Figure 5.

Combined Mutations in PEN3 and EDS1or Introduction of the NahG Transgene Compromise Nonhost Resistance to B. g. hordei and E. pisi.

(A) Mean of the frequency of B. g. hordei penetration on Arabidopsis, expressed as a percentage of total germinated spores. Wassilewskija (Ws) is the wild-type control for eds1-1; Ler sgt1b-1 rar1-10 is the control for double mutants with sgt1b-1 and rar1-10; and Col-0 is the wild-type control for npr1-1, sid2-1, pad4-1, jar1-1, and NahG. Eight leaves per genotype were stained with aniline blue at 2 DAI, and the occurrence of callose-encased haustoria was monitored as a measure of penetration efficiency. ^a Significantly different from the wild type; ^b significantly different from pen3 using Student's t test (P < 0.001).
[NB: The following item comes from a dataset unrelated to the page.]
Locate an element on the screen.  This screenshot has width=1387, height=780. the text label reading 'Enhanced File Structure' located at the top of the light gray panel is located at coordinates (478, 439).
(B) Average hyphal length of B. g. hordei colonies growing on different mutants. Leaves were stained with trypan blue at 10 DAI, and hyphal lengths per colony were measured from photographs using ImageJ software. A minimum of 10 colonies were measured for hyphal length. This experiment was repeated twice. * Significantly different from the corresponding value for pen3 using Student's t test (P < 0.001).

(C) Examples of B. g. hordei colonies growing on different lines. Infected leaves were stained with trypan blue at 10 DAI. Bars = 30 μm.

(D) E. pisi growth on Col-0 leaves and the indicated mutant genotypes at 7 DAI. Light microscopic images were taken after visualization of fungal structures using Coomassie Brilliant Blue. Bars = 200 μm. The inset shows a close-up view of E. pisi conidiophores on the pen3-1 eds1-1double mutant. Bar = 50 μm.

(E) Cryogenic scanning electron micrograph of E. pisi growth on pen3-1 eds1-1 at 7 DAI. The inset shows an E. pisi conidiophore. Bars = 50 μm.